### Instruction 1:
Reproduce all of the records below word for word, leaving nothing out.

A Rugby man who raped and indecently assaulted vulnerable teenagers who lived at two Daventry charity homes where he worked in the 1990s has been sentenced to 15 years in prison.
On Friday, January 18, Adrian Mark Westley, known as Mark, 56, of Long Lawford, near Rugby, was convicted and sentenced for nine charges after a 10-day trial at Northampton Crown Court.
The offences included multiple rapes and indecent assaults which took place between 1994 and 1995 at the Post House and Move On House, where Westley was then deputy manager.
The homes provided accommodation and support for children coming out of social care from the age of 15, as well as homeless people dealing with issues such as drug or alcohol abuse.
Investigations into Westley began in August 2016, when a woman contacted Northamptonshire Police to report that she had been regularly raped and sexually assaulted by Westley while living at the Post House in 1994-1995, when she was 17 and 18 years old.
The subsequent investigation identified a second victim who also disclosed being raped by Westley as a teenager.
At his trial at Northampton Crown Court, Westley denied 13 charges against him. Jurors heard from both victims, as well as witnesses including fellow residents, a former manager who detailed an internal investigation into Westley’s actions, and counsellors who helped one of the victims.
Following the guilty verdict, the prosecution read from victim personal statements which revealed how Westley’s abuse of the two women had led to a lifetime of physical and psychological suffering.
Passing sentence, His Honour Judge Marcus Tregilgas-Davey said both victims were troubled and vulnerable and should have felt safe and secure in the home, branding Westley’s actions ‘utterly wicked’.

### Records for this task:
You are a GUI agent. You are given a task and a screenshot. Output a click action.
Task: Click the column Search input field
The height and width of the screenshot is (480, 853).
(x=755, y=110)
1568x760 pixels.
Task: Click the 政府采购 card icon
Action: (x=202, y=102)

### Instruction 2:
According to the report on the Daventry charity homes case, what position did Westley hold at the Post House and Move On House?

### Answer 1:
You are a GUI agent. You are given a task and a screenshot. Output a click action.
Task: Click the column Search input field
The height and width of the screenshot is (480, 853).
(x=755, y=110)
1568x760 pixels.
Task: Click the 政府采购 card icon
Action: (x=202, y=102)

### Answer 2:
Deputy manager.